But it’s become apparent lately that it’s so important not just to accept help when it’s offered, but to ask for help when you need it. I’m lucky to have a fantastic husband, who is a wonderful father, but sleeps like a log so rarely wakes up in the night if Max is upset. And he’s been upset a lot lately, having had a succession of colds, and a nasty bug which have left him coughing and wheezing during the night and being generally pretty upset. And because I struggle to sleep even if my husband goes in to settle Max, it seems easier to go in myself rather than wake him up.

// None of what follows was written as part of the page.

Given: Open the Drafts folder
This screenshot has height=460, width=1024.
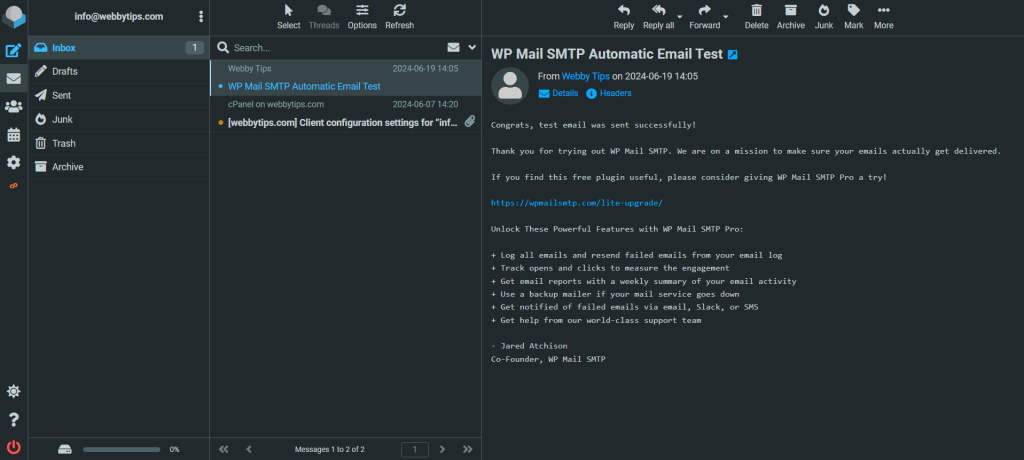Looking at the screenshot, I should 65,71.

So that’s how we’ve handled things in general. Except when I caught Max’s cold from him and my immune system was low due to being so exhausted, it quickly spiralled into a nasty and excruciatingly painful ear infection that a week and a half later I’m still struggling to shift - I’m on the second round of antibiotics, which seem to be having some effect, so fingers crossed. It struck me that, had I asked my husband for more help in the first place, the ear infection might never have happened. We’re a great team, and I know he wouldn’t have minded the odd night-time wakeup. And I realised that this is a recurring situation in my life - when Max was a newborn, there were offers of help, but I rejected these on the basis that they weren’t specific; people would just say ‘if there’s anything I can do to help…’ and I felt that had the offers been more concrete, i.e. can we make you dinner, or, can I do the washing up, that I would have been more inclined to accept. But I suspect that the reality is different, that I would have batted these offers off as quickly as I did the ones that were actually made.

So I’ve decided to make a conscious effort to try to accept help where it’s offered, and to ask for it when it’s needed. To be a little bit more humble and accept that sometimes I can’t do it all.